What is this personal data used for?

We use the data to enable us to renew your membership annually, and the email address is used for those who want to receive the newsletter and other communications about events. We don’t share your information with anyone.

Where does the information come from?

We have no other source of information apart from what members tell us.

How is the data stored?

We use Membermojo for the membership database.  The membership secretary copies paper lists of email addresses of non-members who want to receive information from Cyclox (obtained at meetings, stalls and events as described above) onto a spreadsheet held on their personal computer.

Who is responsible for ensuring compliance with the relevant laws and regulations?

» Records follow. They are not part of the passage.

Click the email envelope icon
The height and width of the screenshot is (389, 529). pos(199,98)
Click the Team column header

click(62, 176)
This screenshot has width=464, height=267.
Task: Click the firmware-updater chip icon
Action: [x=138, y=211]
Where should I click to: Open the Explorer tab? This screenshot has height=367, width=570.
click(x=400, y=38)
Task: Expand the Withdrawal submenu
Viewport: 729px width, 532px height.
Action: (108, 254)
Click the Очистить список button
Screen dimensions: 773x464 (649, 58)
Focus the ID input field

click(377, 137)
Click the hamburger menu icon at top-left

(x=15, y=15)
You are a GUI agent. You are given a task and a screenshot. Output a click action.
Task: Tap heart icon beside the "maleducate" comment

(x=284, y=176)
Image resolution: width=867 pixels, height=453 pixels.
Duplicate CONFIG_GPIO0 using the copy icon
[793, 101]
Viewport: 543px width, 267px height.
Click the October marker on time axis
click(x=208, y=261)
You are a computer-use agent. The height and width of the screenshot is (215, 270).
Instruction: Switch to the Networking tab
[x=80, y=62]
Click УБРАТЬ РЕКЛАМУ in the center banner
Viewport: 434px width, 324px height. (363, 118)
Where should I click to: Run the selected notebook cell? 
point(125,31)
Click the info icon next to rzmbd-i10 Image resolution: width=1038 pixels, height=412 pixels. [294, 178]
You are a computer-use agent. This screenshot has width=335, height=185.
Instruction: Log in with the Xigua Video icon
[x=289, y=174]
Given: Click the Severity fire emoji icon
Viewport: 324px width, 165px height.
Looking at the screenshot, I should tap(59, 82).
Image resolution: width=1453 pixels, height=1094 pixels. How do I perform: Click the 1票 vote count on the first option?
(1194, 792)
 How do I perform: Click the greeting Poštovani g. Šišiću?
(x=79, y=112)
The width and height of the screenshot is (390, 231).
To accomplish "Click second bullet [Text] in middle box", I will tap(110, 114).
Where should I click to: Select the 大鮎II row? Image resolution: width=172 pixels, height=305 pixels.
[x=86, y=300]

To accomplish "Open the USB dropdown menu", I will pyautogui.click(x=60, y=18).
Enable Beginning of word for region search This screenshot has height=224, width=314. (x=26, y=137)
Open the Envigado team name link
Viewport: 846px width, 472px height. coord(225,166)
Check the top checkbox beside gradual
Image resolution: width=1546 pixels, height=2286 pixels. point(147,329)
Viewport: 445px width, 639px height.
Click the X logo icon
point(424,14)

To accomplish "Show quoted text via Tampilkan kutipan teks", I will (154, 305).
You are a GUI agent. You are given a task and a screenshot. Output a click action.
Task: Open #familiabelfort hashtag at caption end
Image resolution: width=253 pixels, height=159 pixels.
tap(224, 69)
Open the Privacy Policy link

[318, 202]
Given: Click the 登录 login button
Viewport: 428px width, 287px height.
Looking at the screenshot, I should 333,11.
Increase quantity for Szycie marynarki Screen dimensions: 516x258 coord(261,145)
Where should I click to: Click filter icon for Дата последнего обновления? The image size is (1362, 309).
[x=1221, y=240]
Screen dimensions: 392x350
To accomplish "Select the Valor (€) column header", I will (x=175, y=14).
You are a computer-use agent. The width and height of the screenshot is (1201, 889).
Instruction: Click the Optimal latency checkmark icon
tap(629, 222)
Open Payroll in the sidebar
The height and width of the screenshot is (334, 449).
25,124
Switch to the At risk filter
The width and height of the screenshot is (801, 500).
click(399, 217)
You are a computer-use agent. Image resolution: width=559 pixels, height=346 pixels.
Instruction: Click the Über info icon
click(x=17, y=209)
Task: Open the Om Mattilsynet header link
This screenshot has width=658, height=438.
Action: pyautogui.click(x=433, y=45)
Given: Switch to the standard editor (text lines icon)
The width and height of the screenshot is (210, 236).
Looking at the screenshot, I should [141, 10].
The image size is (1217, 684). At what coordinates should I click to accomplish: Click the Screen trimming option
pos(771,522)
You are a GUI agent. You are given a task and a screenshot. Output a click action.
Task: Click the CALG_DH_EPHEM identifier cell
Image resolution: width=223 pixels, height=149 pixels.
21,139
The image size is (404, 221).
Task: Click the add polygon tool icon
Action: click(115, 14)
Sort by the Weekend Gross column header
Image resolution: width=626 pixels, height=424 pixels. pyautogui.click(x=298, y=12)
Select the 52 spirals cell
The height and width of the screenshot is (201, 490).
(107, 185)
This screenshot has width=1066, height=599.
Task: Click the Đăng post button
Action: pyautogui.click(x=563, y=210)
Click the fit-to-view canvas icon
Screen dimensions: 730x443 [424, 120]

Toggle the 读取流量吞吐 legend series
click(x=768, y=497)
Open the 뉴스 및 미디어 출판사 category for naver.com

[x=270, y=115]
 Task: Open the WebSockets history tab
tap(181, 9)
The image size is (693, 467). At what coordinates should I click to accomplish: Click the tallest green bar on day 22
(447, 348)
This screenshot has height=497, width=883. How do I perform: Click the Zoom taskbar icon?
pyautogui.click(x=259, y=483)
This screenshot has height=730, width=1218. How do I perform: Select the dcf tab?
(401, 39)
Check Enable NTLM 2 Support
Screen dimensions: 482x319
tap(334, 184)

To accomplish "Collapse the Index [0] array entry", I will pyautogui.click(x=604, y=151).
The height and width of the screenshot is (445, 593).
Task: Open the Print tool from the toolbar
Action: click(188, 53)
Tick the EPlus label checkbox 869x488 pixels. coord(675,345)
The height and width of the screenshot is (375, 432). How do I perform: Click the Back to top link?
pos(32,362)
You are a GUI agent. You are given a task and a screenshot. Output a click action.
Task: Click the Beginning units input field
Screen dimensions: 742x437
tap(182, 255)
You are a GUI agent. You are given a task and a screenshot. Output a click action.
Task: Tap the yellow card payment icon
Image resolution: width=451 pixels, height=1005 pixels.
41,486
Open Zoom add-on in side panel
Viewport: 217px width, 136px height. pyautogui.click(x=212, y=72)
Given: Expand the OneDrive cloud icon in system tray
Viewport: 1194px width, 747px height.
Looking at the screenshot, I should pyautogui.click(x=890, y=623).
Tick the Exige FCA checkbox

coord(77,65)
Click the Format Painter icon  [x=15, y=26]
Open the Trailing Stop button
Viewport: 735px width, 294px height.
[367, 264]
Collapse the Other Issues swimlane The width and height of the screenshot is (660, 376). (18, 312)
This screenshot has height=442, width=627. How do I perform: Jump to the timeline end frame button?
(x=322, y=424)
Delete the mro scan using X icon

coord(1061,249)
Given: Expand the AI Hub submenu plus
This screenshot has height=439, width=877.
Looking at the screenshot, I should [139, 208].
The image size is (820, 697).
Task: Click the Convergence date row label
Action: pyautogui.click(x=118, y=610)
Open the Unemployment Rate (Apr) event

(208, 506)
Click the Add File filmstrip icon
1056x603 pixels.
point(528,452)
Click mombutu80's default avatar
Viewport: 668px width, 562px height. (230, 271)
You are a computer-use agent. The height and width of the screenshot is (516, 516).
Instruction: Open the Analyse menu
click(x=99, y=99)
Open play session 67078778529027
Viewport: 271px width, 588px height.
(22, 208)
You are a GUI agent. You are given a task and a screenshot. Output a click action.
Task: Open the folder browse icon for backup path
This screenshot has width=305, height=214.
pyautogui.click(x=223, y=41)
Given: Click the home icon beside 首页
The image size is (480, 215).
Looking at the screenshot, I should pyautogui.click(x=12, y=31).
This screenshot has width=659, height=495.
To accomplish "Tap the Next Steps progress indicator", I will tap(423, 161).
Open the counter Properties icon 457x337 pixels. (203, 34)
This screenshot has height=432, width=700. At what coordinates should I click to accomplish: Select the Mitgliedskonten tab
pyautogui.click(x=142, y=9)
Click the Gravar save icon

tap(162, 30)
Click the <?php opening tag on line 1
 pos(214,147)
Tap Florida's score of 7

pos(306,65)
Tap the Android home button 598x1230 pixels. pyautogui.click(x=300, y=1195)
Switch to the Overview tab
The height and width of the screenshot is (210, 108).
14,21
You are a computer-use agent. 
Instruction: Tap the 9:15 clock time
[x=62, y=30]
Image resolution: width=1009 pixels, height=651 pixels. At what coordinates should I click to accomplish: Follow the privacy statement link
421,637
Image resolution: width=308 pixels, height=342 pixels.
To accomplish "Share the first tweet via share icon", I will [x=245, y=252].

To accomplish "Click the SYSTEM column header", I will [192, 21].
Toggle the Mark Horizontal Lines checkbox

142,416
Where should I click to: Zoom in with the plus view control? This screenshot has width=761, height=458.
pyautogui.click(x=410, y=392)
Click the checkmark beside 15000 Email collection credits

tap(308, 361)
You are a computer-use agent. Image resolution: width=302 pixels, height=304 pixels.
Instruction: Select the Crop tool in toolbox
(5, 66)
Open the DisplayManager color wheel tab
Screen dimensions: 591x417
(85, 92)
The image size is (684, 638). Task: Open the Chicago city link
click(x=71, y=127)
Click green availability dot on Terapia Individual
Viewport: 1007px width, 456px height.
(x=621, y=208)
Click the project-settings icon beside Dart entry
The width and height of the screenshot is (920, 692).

Under the GDPR (General Data Protection Regulation) we do not have a statutory requirement to have a Data Protection Officer. The person who is responsible for ensuring Cyclox discharges its obligations under the GDPR is the Membership Secretary, currently Andy Chivers membership@cyclox.org

Who has access to your data?

At present only 3-4 committee members can download the membership database as a .csv file. Only one committee member (the membership secretary) can edit the information.

What is the legal basis for collecting this data?

Cyclox collects personal data that is necessary for the purposes of its legitimate interests as a membership organisation. Although we are neither a charity nor a registered company, we aim to manage our finances to the standards of a charity, and the database helps us to produce accurate accounts.